- Opening Delimiter -

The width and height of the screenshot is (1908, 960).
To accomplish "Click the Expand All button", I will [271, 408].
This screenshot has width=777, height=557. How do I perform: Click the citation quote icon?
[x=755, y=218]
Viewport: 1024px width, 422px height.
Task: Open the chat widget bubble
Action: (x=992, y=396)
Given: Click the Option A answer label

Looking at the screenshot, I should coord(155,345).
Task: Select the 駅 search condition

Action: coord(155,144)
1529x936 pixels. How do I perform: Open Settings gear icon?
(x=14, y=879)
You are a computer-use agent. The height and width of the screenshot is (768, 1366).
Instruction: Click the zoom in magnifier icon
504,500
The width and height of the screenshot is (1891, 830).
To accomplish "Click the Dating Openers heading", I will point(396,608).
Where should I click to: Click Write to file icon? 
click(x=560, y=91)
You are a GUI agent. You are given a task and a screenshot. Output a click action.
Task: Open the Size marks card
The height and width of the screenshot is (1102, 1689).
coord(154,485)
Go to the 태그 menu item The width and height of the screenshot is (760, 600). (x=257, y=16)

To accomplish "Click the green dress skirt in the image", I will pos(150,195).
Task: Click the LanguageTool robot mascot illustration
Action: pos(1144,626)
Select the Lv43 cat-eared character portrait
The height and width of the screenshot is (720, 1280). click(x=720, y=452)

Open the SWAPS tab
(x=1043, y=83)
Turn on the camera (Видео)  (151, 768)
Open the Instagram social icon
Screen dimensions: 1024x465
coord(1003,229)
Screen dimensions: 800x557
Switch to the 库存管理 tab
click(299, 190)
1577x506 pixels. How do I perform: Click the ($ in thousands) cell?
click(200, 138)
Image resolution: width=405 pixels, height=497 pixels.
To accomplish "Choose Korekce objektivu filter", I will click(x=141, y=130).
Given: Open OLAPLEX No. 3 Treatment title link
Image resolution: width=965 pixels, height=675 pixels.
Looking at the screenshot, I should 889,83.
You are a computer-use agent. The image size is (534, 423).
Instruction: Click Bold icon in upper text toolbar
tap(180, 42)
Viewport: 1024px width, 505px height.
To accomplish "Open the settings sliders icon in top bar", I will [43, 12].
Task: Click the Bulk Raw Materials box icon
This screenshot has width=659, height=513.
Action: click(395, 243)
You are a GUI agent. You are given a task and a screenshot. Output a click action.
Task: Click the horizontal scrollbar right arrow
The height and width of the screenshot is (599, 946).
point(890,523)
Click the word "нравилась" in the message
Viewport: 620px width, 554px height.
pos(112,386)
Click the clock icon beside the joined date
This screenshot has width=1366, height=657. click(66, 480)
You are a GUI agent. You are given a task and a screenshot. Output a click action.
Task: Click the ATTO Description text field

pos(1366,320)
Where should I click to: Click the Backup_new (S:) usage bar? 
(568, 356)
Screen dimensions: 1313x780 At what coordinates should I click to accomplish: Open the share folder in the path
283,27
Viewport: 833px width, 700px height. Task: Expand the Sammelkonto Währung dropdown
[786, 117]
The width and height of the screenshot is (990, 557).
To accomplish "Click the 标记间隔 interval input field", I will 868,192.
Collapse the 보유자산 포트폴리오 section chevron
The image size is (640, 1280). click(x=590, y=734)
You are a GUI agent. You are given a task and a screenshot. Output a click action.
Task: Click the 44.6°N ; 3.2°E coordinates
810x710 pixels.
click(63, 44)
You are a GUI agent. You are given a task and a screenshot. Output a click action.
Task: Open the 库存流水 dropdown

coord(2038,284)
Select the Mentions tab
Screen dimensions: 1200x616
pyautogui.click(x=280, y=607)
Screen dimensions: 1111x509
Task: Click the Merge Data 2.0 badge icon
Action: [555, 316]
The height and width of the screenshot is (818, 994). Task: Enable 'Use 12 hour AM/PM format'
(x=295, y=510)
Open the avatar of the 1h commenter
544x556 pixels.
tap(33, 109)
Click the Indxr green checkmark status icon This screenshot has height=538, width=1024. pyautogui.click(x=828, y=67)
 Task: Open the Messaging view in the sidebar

- Closing Delimiter -

Within the listing above, find every line containing the string "computer" and return it.

You are a computer-use agent. The height and width of the screenshot is (768, 1366).
You are a computer-use agent. The image size is (534, 423).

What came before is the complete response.